The current chart analysis on TradingView for the US10Y (U.S. 10-Year Treasury Yield) indicates a pivotal moment in the market, suggesting the completion of the 4th wave on the 21-weekly EMA (Exponential Moving Average). A bullish candle, characterized by a long wick touching the 21-weekly EMA, has formed, signaling a potential trend reversal. The expectation is for the initiation of the final 5th wave, marking the conclusion of the first bullish phase and the beginning of a correction in yields.

Technical Analysis:

1. Chart Patterns:


The formation of a bullish candle with a long wick touching the 21-weekly EMA suggests a strong support level. This pattern often precedes a bullish continuation, indicating a potential upward movement in yields.

2. Wave Analysis:

The completion of the 4th wave on the 21-weekly EMA sets the stage for the commencement of the 5th wave. In Elliott Wave Theory, this could signify the final phase of the bullish cycle.

3. Trend Reversal Indicators:

The confluence of the long wick, touching the 21-weekly EMA, serves as a technical indicator of a potential trend reversal. Traders often interpret such patterns as a shift in market sentiment.

Market Implications:

1. Interest Rate Stability:

The completion of the 5th wave suggests that interest rates may stabilize at the current level. This implies a pause in the downward trend and a reluctance for rates to move lower in a trending fashion.

2. Future Rate Hike Expectations:

The analysis leads to the anticipation that the rising rate campaign will likely continue into the following year. This marks a notable shift in the financial landscape, signaling the end of an era characterized by historically low to zero base rates.

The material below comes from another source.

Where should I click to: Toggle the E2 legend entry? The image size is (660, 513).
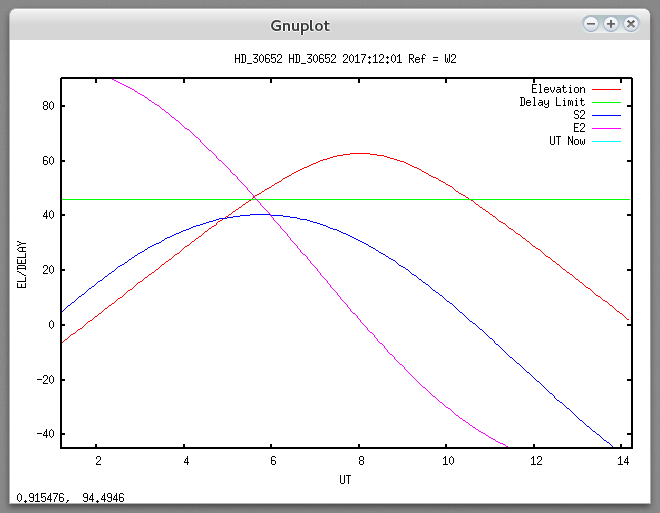pyautogui.click(x=579, y=128)
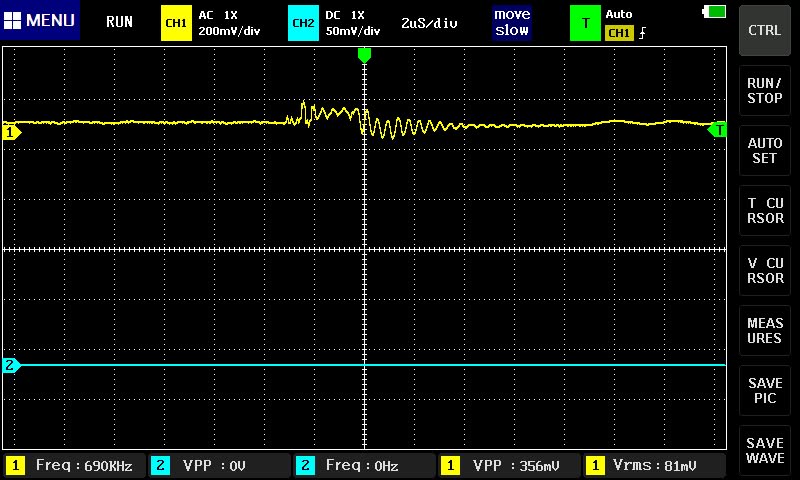Viewport: 800px width, 480px height.
Task: Click the green trigger position marker at top
Action: pyautogui.click(x=364, y=54)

3. Challenges for Banks and Consumers:

The changing interest rate environment poses challenges for both financial institutions and consumers. With the cost of debt becoming more expensive, banks may face difficulties, and consumers will need to adapt to a higher cost of borrowing.

4. Impact on Spending and Bankruptcies:

As borrowing costs rise, consumers may curtail spending, impacting economic activity. Those operating with minimal financial margins could face challenges and may need to secure additional capital to weather the changing financial landscape. This, in turn, could lead to an increase in bankruptcies.

5. Projected Timeframe:

The anticipated completion of this move is projected to occur by the 24th of January. This relatively short period suggests a potentially rapid and decisive move, adding a sense of urgency to market participants.

6. Dollar Strength and Stock Market Impact:

The conclusion of this move is expected to coincide with a rapid ascent in the U.S. dollar. Simultaneously, the stock market may experience an aggressive decline. This dual movement could be a result of shifting capital flows as investors adjust their portfolios in response to changing interest rate expectations.

Conclusion:



As the financial system enters a new era, characterized by a changing interest rate landscape, banks and consumers alike will face challenges in adapting to the evolving economic conditions. The impact on spending patterns and the potential for increased bankruptcies underscore the importance of vigilance and strategic planning in navigating the shifting financial terrain.

Disclaimer: This analysis report is for informational purposes only and does not constitute financial advice. It is recommended to consult with financial professionals and conduct thorough research before making investment decisions.